But here’s the good news: because this dynamic is happening on both sides, it only takes one of you to start changing the pattern.
The Shift
So here’s the shift you have to make: stop waiting for her to make you happy.
When your value depends on her noticing or validating, you’ve given her all the power over how you feel about yourself. That’s not only an impossible weight for her to carry—it’s disempowering to you.
It leaves you stuck. Powerless. Always at the mercy of how she responds—or doesn’t respond.
Of course you want her love, appreciation, and respect. Every man does. But those can’t be the source of your worth.

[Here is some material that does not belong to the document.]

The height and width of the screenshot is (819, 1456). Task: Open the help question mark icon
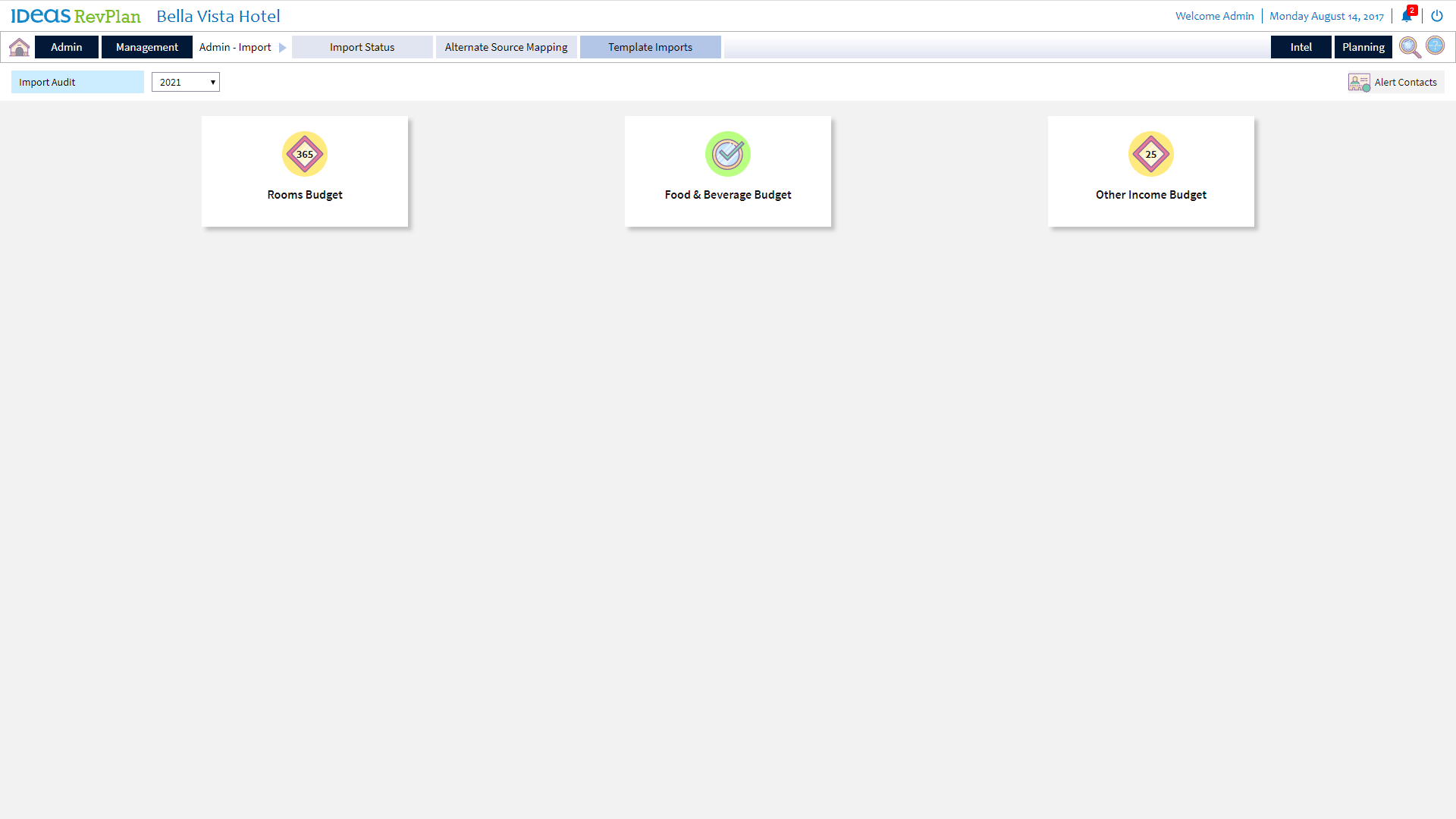pos(1436,46)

Because if you don’t believe you’re enough right now, no amount of her noticing will fix that. Even if she said all the right words, you’d probably dismiss them or think she was just saying it.
That’s why the waiting, the hoping, the scorekeeping never works. It keeps you resentful. It keeps you disconnected. It keeps you small.
But when you stop outsourcing your worth and start owning it yourself, everything shifts.
The tension begins to ease. You stop reacting to every moment like it’s proof you don’t matter. You show up calmer, steadier, clearer.
And she feels that. She feels the confidence in your presence, the safety in knowing you’re not handing her the impossible job of keeping you happy.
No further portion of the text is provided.